Root Canal

There was a long box on the front porch when I got home the other evening. I spotted it as I pulled in to the garage. I wasn’t expecting a delivery and for a few minutes my mind raced with possibilities. The shipping label indicated that it had been sent by a dear friend who has become my pen-pal lately.

About a year ago I heard from two sisters who are both librarians. They remembered me as a regular patron of the Crestwood Library during my childhood. They had discovered my blog and found it to be an entertaining daily read. We exchanged several emails at a relaxed pace. Our correspondence has become more frequent as we discover more and more common interests, especially Catholicism, our families, grammar and figs.

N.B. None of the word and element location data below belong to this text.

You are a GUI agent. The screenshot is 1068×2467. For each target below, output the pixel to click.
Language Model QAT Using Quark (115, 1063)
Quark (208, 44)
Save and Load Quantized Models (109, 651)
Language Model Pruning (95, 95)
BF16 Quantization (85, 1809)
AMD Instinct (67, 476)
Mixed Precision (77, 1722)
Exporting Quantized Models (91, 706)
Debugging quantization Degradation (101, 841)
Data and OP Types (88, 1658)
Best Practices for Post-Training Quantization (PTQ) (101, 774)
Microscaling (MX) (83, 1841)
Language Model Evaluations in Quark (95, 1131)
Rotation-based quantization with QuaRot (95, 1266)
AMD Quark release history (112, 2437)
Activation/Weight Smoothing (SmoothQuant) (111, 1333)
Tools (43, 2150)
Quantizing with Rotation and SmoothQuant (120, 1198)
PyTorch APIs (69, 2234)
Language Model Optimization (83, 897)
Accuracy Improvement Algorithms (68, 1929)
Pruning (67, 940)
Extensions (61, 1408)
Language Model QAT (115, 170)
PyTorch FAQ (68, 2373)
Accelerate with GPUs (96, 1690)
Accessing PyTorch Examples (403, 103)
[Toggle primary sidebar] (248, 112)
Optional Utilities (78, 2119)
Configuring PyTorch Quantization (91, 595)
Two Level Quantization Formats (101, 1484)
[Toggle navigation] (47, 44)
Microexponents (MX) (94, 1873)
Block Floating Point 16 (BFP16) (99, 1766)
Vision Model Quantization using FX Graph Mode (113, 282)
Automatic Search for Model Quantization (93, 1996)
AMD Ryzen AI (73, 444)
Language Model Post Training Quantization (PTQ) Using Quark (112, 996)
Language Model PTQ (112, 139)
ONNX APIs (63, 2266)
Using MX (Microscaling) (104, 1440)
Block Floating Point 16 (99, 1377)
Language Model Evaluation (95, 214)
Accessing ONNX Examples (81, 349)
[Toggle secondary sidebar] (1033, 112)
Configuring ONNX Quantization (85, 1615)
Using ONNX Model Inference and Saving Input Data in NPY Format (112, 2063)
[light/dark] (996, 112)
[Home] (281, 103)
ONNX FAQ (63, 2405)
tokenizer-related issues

I needed scissors to open the box. While I went to get them, I wondered if they had sent me a large crucifix that would need assembly. Upon returning to the porch, I looked more closely and realized that the box came from Willis Orchards in Georgia. The dear sweet librarians sent me a tree that will bear a dear sweet fruit! The fig!

They had been reading with interest my attempts at growing fig cuttings. They’ve also been reading about my new job and even logged in to hear me over the internet. The note with the shipping label read, “Congratulations! from Nancy.”

I emailed Nancy to tell her that the surprise had arrived. She wrote back immediately, telling me that the man in Georgia recommended a Brown Turkey fig tree because it should thrive in Knoxville. He also wished her a blessed day, which sounds normal to a Southerner but is surprising to a Northerner like Nancy. She also warned me to be careful not to injure my back while digging a hole for the tree.

My wife and I decided it would be best to get professional help. I’m still referring to gardening. We asked Oscar, a general contractor who cuts lawns on weekends, to plant the tree. Oscar has a love for plants. He put potting soil in the hole first, then the tree, then replaced the dirt. He gently washed the tree’s bark before soaking the roots with water. Naturally, I promised him the first fig.